Tied together with string, into a piece of muslin:

  • 4 cloves
  • 4 allspice berries
  • Laurel leaf
  • A combination fresh herbs (such as sage, thyme, rosemary and parsley)

And right at the end you will need:

  • 2 hard-boiled eggs, sliced
  • About 1 tablespoon fresh chopped herbs, such as parsley, to add extra colour


You can use shop-bought flaky puff pastry, or you can try this cream-cheese pastry:

  • 250 gram butter
  • 250 gram cream cheese
  • 2 cups (500 ml) flour



Because this recipe is made slowly and with love, you want to start in the morning:

  1. Remove fat from chicken and place in a heavy pot.
  2. Add about 2 cups water. You’ll need about 1¼ cup of chicken stock after the cooking process, so don't add to much water at the beginning. You can always add a bit more while the chicken cooks.
  3. Add the salt, pepper, herbs and spices.
  4. If you don’t have muslin and string to tie the spice and herbs together into a bouquet garni , simply place it on top of the chicken before you close the lid.
  5. Simmer chicken until very tender. This can take two hours or so. Don’t boil it!
  6. Remove the chicken from the pot and de-bone it as soon as it’s cooled enough to handle.
  7. Store the chicken in a lidded container in the fridge.
  8. Put the chicken’s bones back into the pot and simmer for another 45 or 60 minutes. You need about 1 ¼ cups (300 ml) of stock.
  9. Allow the chicken stock to chill in the fridge. After 4 hours, the fat will congeal on the top. It is now easy to remove the fat. You should now have a lovely gelatinous stock, almost like jelly.
  10. Put the sago and stock in a saucepan heat gently, while stirring frequently to make sure that the sago doesn’t stick in clumps but become translucent.
  11. If you’re crazy about herbs too, you can add a stalk of thyme or a laurel leave to infuse in the stock.
  12. When the sago has become translucent, add the lemon juice.
  13. Make sure that all the fine bones are removed and cut the de-boned chicken into small chunks. The size depends on your taste, but we cut it into 1-cm cubes.
  14. Dice the ham into small blocks (as small as you can get them) and add to the chicken.
  15. Add your chopped fresh herbs (we use parsley) for extra colour.
  16. Gently mix the ham and chopped herbs through the chicken and then add the thickened stock. Stir through.
  17. Taste and add salt and pepper if you prefer.

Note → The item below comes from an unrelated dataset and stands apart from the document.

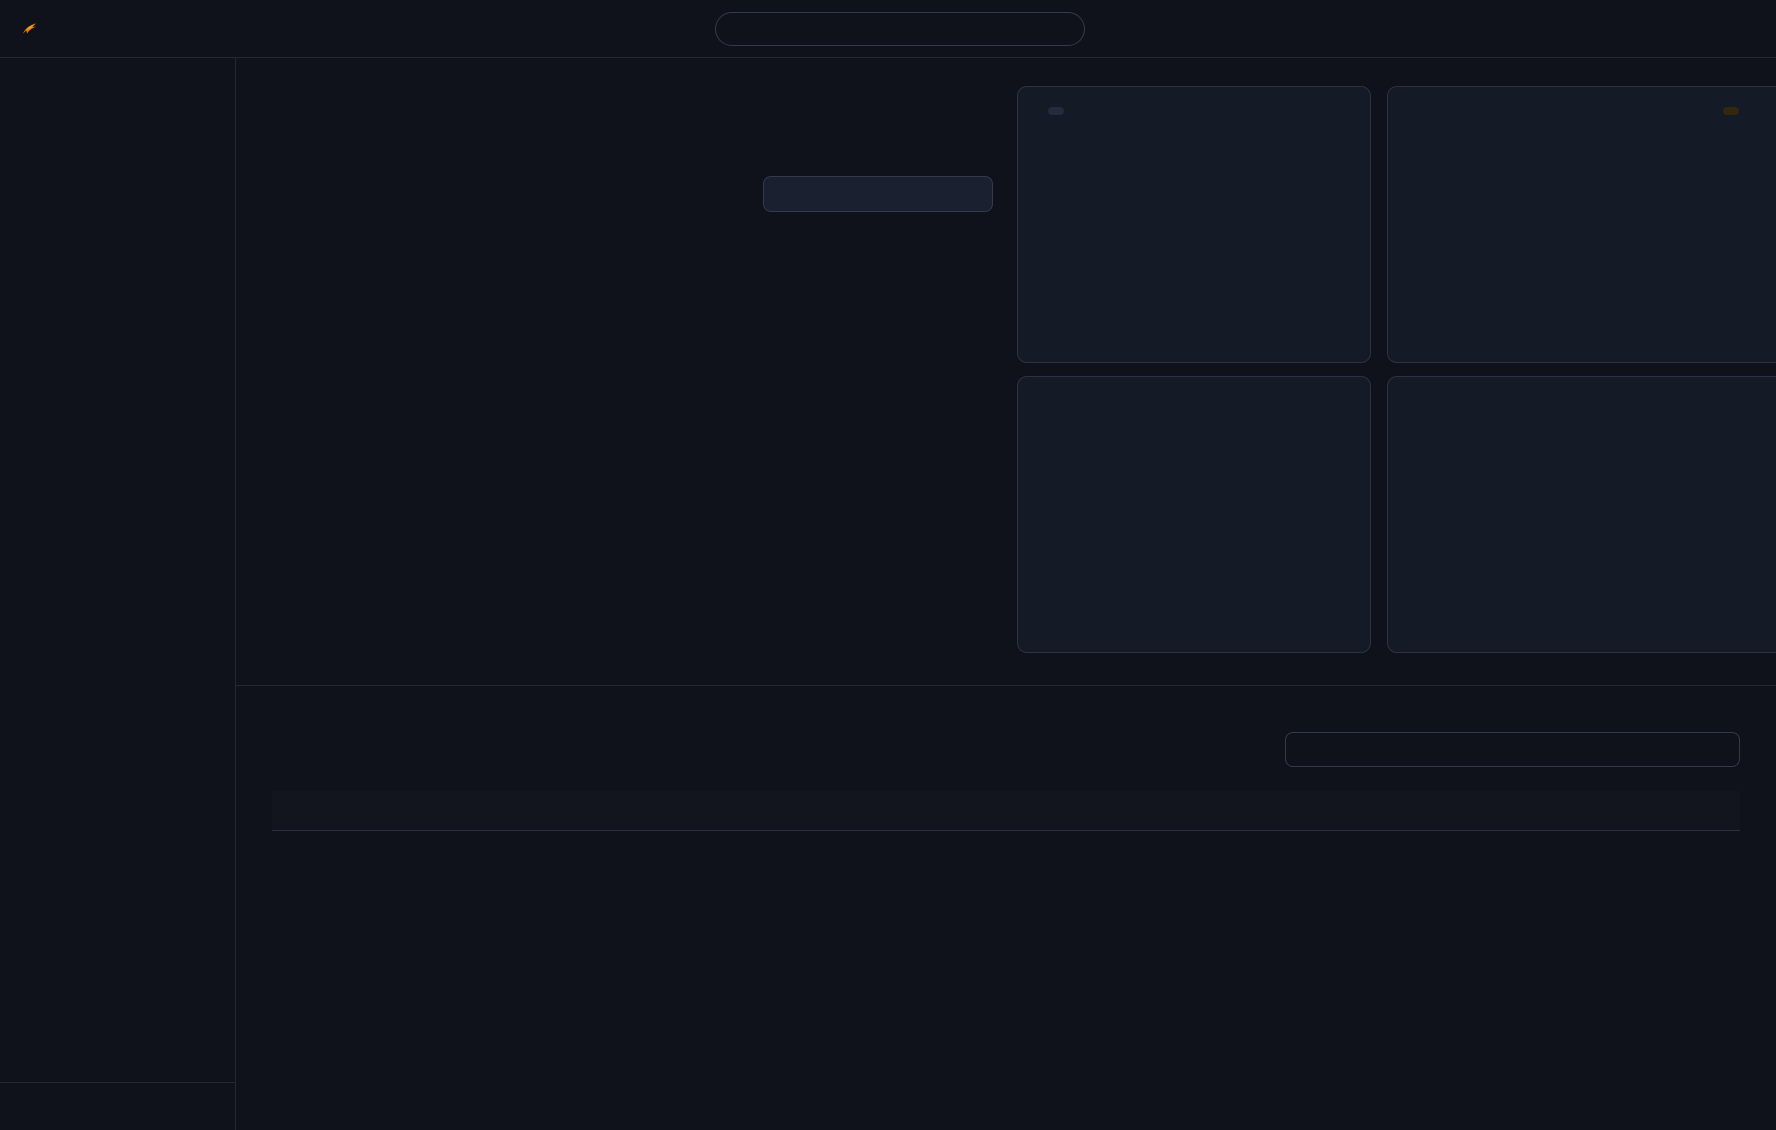 This screenshot has width=1776, height=1130. Describe the element at coordinates (904, 28) in the screenshot. I see `global-search-input` at that location.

You can use defrosted flaky puff pastry, or you can make a cream cheese crust:

  1. Mix the butter, cream cheese and flour in a food processor.
  2. Sprinkle corn flour over a large, flat surface and roll out to a thickness of about 4 mm.

The pie

  1. Use a round oven pie dish that measures about 22 cm across and 5 cm deep.
  2. Line the pie dish with 2/3 of the rolled out pastry. Trim the excess, but let the pastry to hang over the edges a little bit. Add the trimmed pastry to the remainder and roll out into a large round shape a bit larger than your pie dish.
  3. Fill with the chicken mixture. It should be firm enough so that you can make the middle of the filling a bit higher than the sides, like a gently sloping hill. Leave 2.5 cm (1 inch) of crust exposed.
  4. Slice the cooked egg and cover the filling with it.
  5. Paint the exposed edges of the crust with beaten egg yolk. This will make the pastry stick together.
  6. Cover loosely with the remainder of the rolled out pastry.
  7. Press the top and bottom edges together with your fingers, but leave enough slack, because the pastry will shrink as it bakes.
  8. Feel free to shape the pressed pastry into a decorative shape (after all, you grandchildren will one day tell their children what your crust used to look like!)
  9. Make a few small holes in the pastry to allow steam to escape while baking.
  10. Brush the pastry with the remainder of the beaten egg yolk.
  11. Bake in a hot oven at 220°C for about 15 minutes, then lower heat to 180°C and bake another 40 minutes, or until the pastry is puffed up and golden brown, and chicken filling is steaming hot.
  12. When you can move the pie around a bit in the dish, or lift it’s one side, it’s done.


Serve it warm or cold, with a crispy green salad.